Excerpted passage »
::::::
They said that since his order no longer covers legal residents or existing visa holders, and makes waivers possible for some business, diplomatic and other travelers, challengers are likely to have a harder time finding people in the United States who can legally claim they have been harmed, and thus have so-called "standing" to sue.
Trump 's first executive order signed on Jan. 27 banned travelers from seven Muslim-majority nations - Iran, Iraq, Libya, Somalia, Sudan, Syria and Yemen - for 90 days and halted refugee admission for four months, barring Syrian refugees indefinitely. Its hasty implementation caused chaos and protests at airports. The order was hit with more than two dozen lawsuits, many that claimed it discriminated against Muslims.
The new ban , which goes into effect on March 16, removes Iraq and adds categories of people who would be exempt from the order. The Trump administration said the executive order is necessary for national security reasons.
It also lists groups of people that could be eligible for waivers, including travelers who have previously been admitted to the United States for work or school, those seeking to visit or live with a close relative and who would face hardship if denied entry; infants, young children and adoptees or people in need of medical care, employees of the U.S. government and international organizations among others.
All the exceptions make the new order "a lot harder to attack," said Andrew Greenfield, an immigration attorney with Fragomen law firm in Washington D.C.
Trump had promised to make the new directive harder to fight in court and many of the changes were expected.
"They dotted their 'i's' and crossed their 't's' in trying to anticipate what litigation might result," said Stephen Yale-Loehr, a Cornell Law School professor who specializes in immigration. He said opponents might still be able to find plaintiffs - a U.S. citizen could potentially sue if the government denies a waiver to their foreign spouse for an arbitrary reason, for example.
::::::
From the news report on Trump's revised travel ban, copy out the passage between "The new ban" and "national security reasons.", inclusive.
::::::
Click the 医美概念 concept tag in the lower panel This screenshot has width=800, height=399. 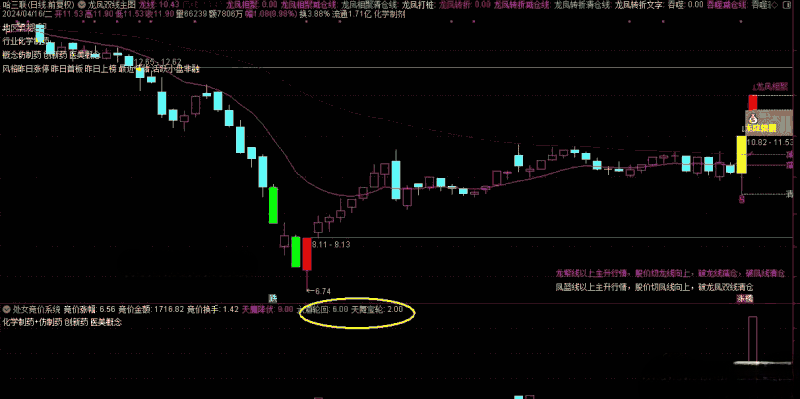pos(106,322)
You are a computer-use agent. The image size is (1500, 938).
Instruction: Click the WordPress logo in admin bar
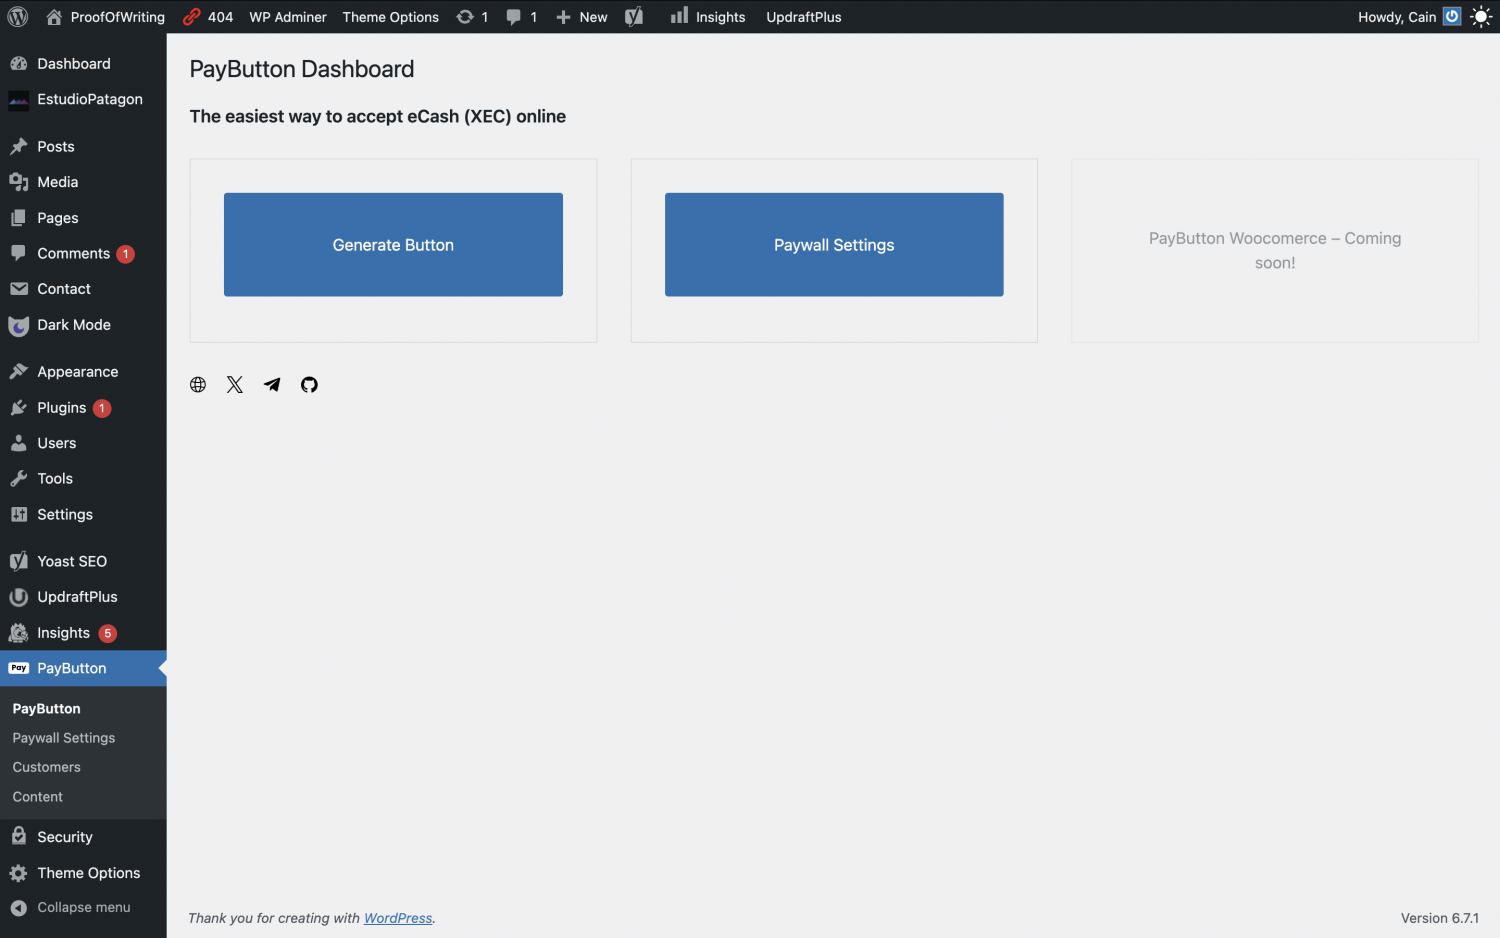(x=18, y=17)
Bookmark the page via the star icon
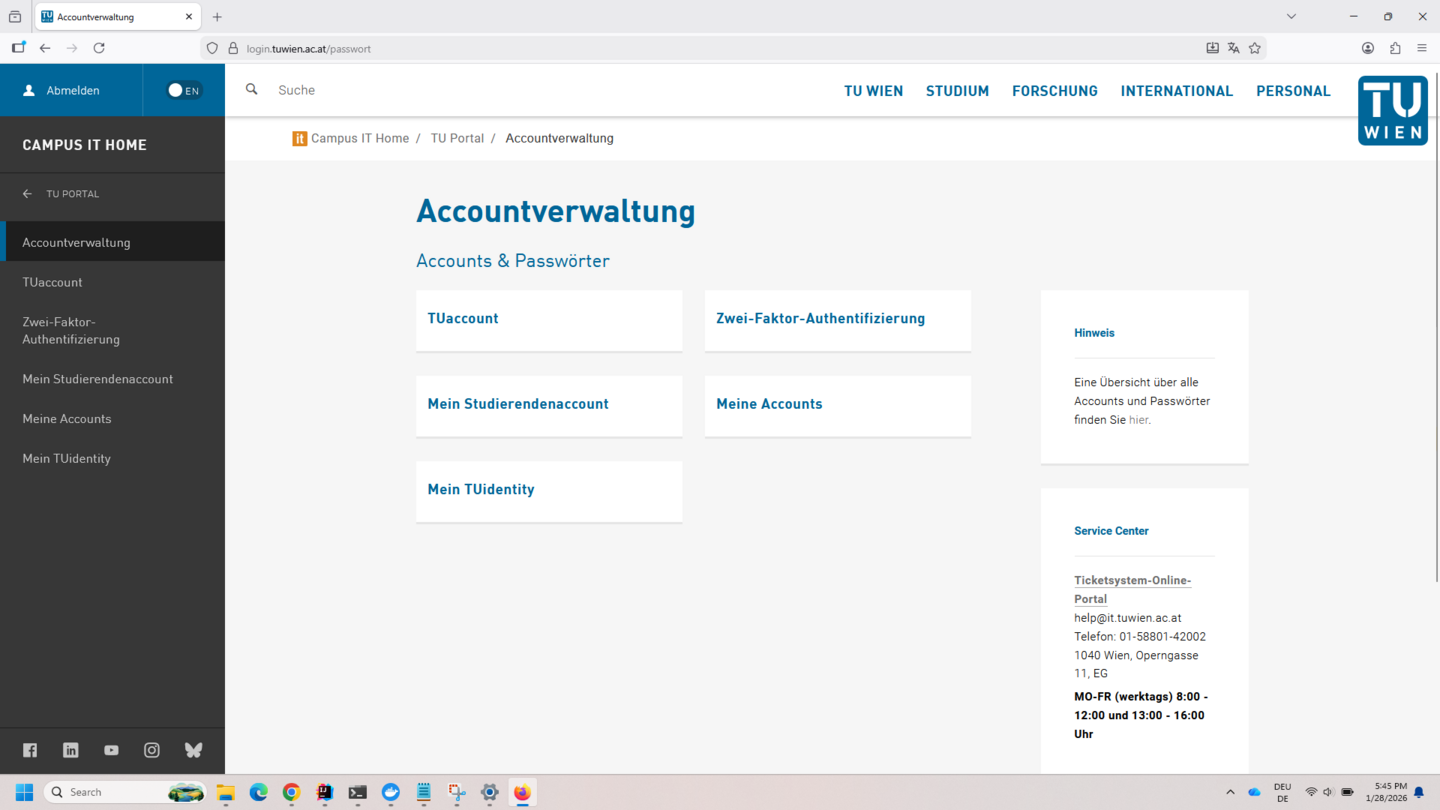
::::::
Worked solution »
The new ban , which goes into effect on March 16, removes Iraq and adds categories of people who would be exempt from the order. The Trump administration said the executive order is necessary for national security reasons.